Роман без вранья. Мой век, мои друзья и подруги — страница 52 из 71

– Спасибо им, – говорил дядя Мотя, – что еще не за брали мамочку. (Так он называл ее.)

Многих Полищуков пересажали с женами и детками. (Конечно, не малолетними.) Но одесситы и тогда не теряли юмора: «Мы, как Минин и Пожарский, – острили они, – заложили жен и детей». Только дядя Мотя чуть ли не до самой Отечественной войны с мягким философским удивлением продолжал спрашивать самого себя и своих добрых знакомых:

– Скажите, пожалуйста, за что они меня посадили? За что? Ведь это же не я придумал новую экономическую политику. Они же сами ее придумали, сами просили: «Пожалуйста, торгуйте, товарищ Полищук! Пожалуйста, хорошо торгуйте!» И я соглашался. И, конечно, открыл магазинчик. И, конечно, старался торговать хорошо. Как мог и как умел. И я, видит Бог, платил хорошенькие налоги. И я думал, что провизор Полищук даже очень полезен советскому государству. За что же они, скажите, пожалуйста, меня посадили? И отобрали у мамочки ее каракулевые шубки? И даже соболью кофточку. И чернобурую пелериночку, что лежала в сундуке у Доди Маркузона. В нафталине. Как говорится, про черный день. Да, да! Их тоже забрали. Как миленьких. Следователь сказал во время обыска: «А нам такая соболья кофточка и такая пелериночка пригодятся про белый день. Чтобы строить тракторы». Вот как он сказал. А теперь вы, наверно, спросите: «Кто же донес про них?» Кто! Я вам могу ответить, кто: мерзавец Додочка Маркузон. Мой любимый аптекарский ученик. Чуть-чуть не приемный сынок, который и в магазинчике нашем торговал. Он даже меня называл: «Папа Мотя». И еще вы, наверно, спросите: «Почему же он донес? Почему?» И я вам отвечу: «Пути Господа и мерзавцев неисповедимы».

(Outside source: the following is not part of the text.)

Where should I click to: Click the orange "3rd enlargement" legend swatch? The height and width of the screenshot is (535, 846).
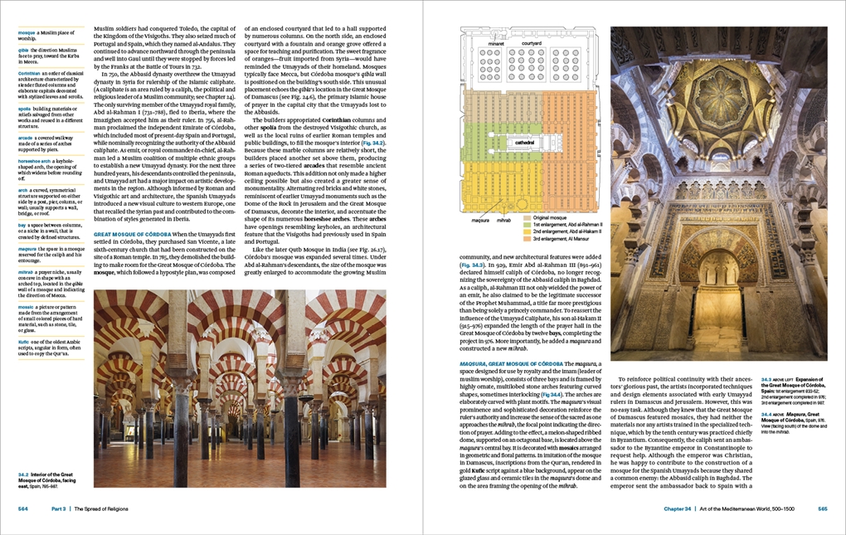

– Это верно, Матвей Исаакович, – согласился я.

Мне очень нравились его мудрые афоризмы.

Но это история будущего. Мы забежали несколько вперед. Надо вернуться.

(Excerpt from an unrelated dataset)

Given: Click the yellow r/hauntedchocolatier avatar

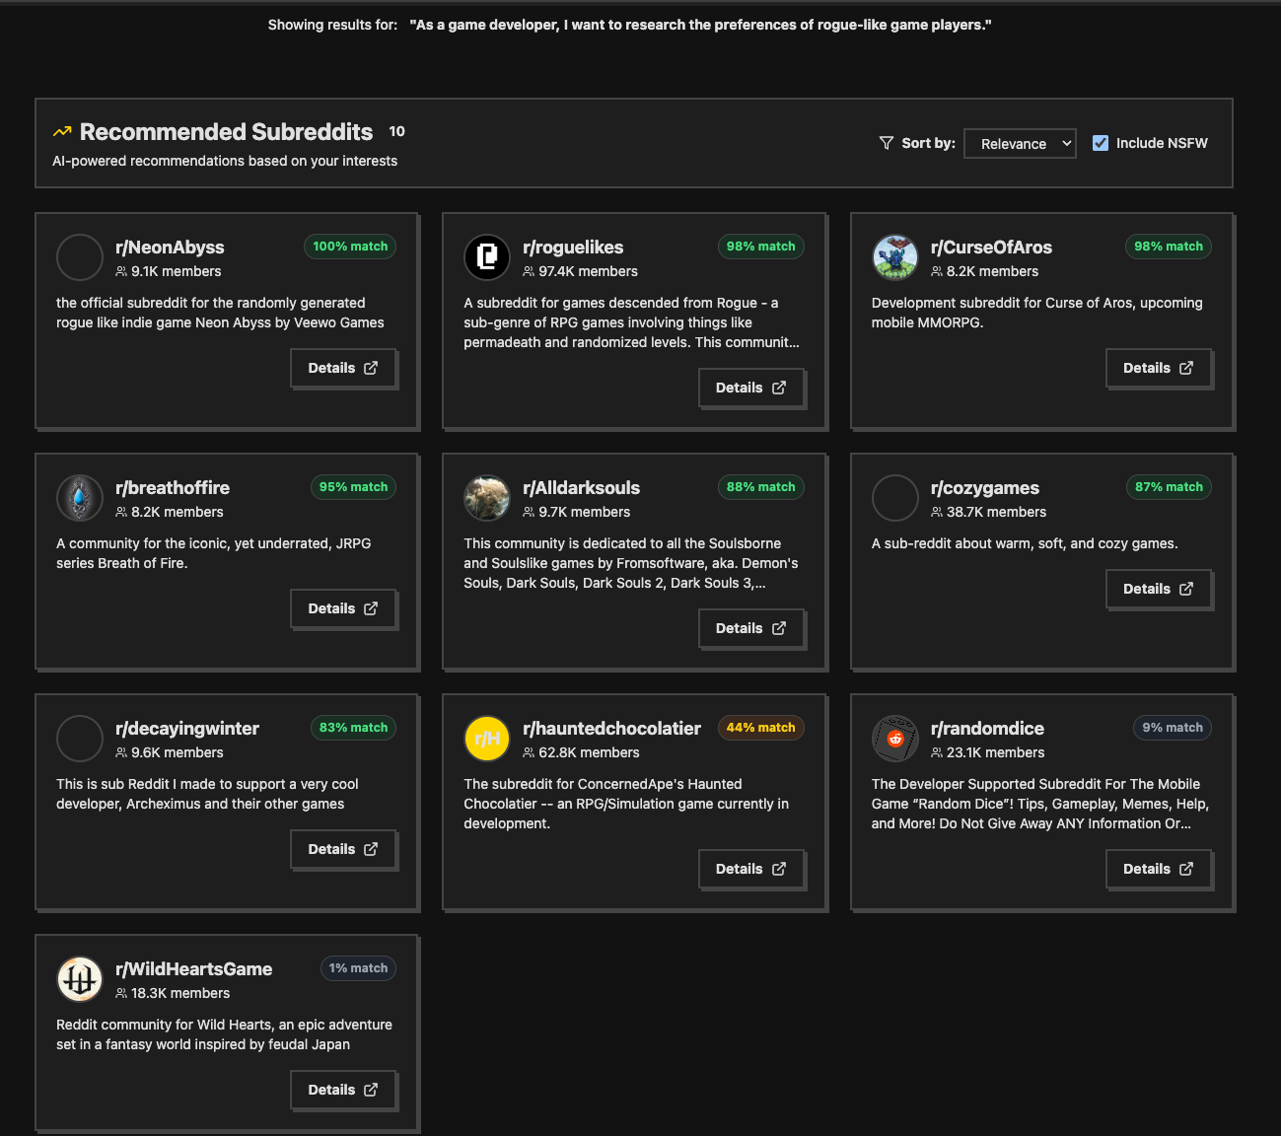Looking at the screenshot, I should (487, 739).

У «знаменитой московской актрисы» была чуткая совесть. По-моему, даже чересчур чуткая. И она по-настоящему страдала, считая, что наш парень, начиная орать спозаранок, портит лето всем на свете.

«Горошком» вскочив с кровати, она с трагическими глазами вынимала его из фибрового чемодана, продолжавшего свою верную службу, кормила паренька грудью и убаюкивала, напевая что-то свое – колыбельное. К примеру:

Миленький, посапывай,

Пишет пьесу папа твой.

Баю, баю, бай,

Папе не мешай.

От нежных рук и приятного мурлыканья крикун сразу засыпал, а счастливая мать говорила:

– Ну какой умный! Уже все понимает. Все, все!

– А эту колыбельную он сам сочинил? – спрашивал я, не поднимая глаз от рукописи.

– Скептик! Противный скептик!.. Не смей его пяточки целовать! Запрещаю!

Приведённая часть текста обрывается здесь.